"4/3/1943" è il titolo di una sua celeberrima canzone ed è anche il giorno in cui il "Gesù Bambino dei Cantautori", così lo chiama la gente del posto, alias Lucio Dalla, nasce a Bologna.
12/12/2010 è stata, per due ore piene ieri sera, la data della sua morte. Poi, alle 20.04, è resuscitato miracolosamente senza in realtà essere mai deceduto: scherzi (abbastanza originali, ndr) della Rete, in particolare della pagina dell’enciclopedia online Wikipedia dedicata all’eclettico musicista.[MORE]
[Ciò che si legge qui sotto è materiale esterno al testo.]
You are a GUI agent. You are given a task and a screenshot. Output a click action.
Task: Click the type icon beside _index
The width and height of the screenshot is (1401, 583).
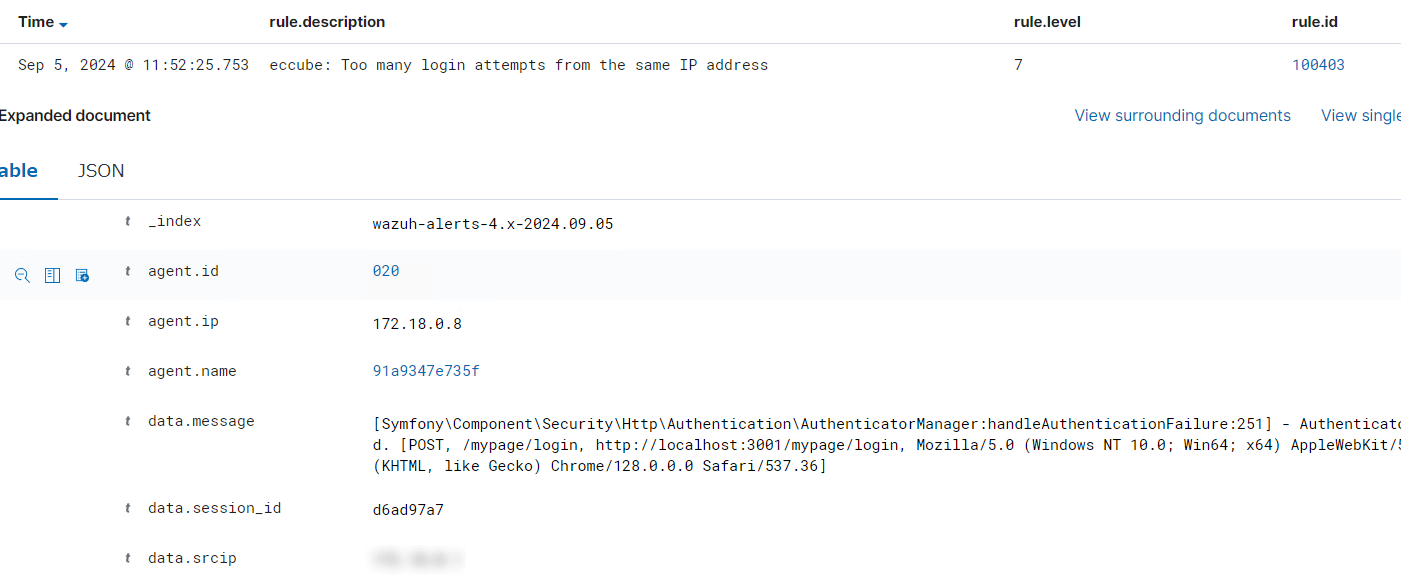(x=128, y=222)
Eppure agli spettatori della tappa palermitana del tour che assieme a Francesco De Gregori sta portando in giro per l’Italia è sembrato di vedere l’originale mentre cantava “Piazza Grande” o “L’anno che verrà”, a pochi minuti dal fattaccio.A meno che non si sia trattato di una controfigura con la voce in playback.
La pratica di confezionare i famigerati “coccodrilli” per i personaggi famosi ormai anziani è ormai diffusissima nelle redazioni dei giornali o dei TG: su Internet, invece, si fa presto ad aggiornare la pagina, specie su Wikipedia dove chiunque, senza limitazioni, può accedere inserendo informazioni a vario titolo.
Il buontempone protagonista della bufala, però, non deve aver fatto i conti con la velocità della Polizia Postale che tramite l’indirizzo IP del computer da cui è stato commesso il misfatto non impiegherà molto ad identificare e denunciare l’autore del gesto.
E’ facile invece supporre a cosa abbia pensato ieri Lucio Dalla mentre cantava “Chissà, chissà domani su che cosa metteremo le mani", verso della sua celebre "Futura" …
Evitiamo di dirlo solo per pudore ma non fate finta di non aver capito.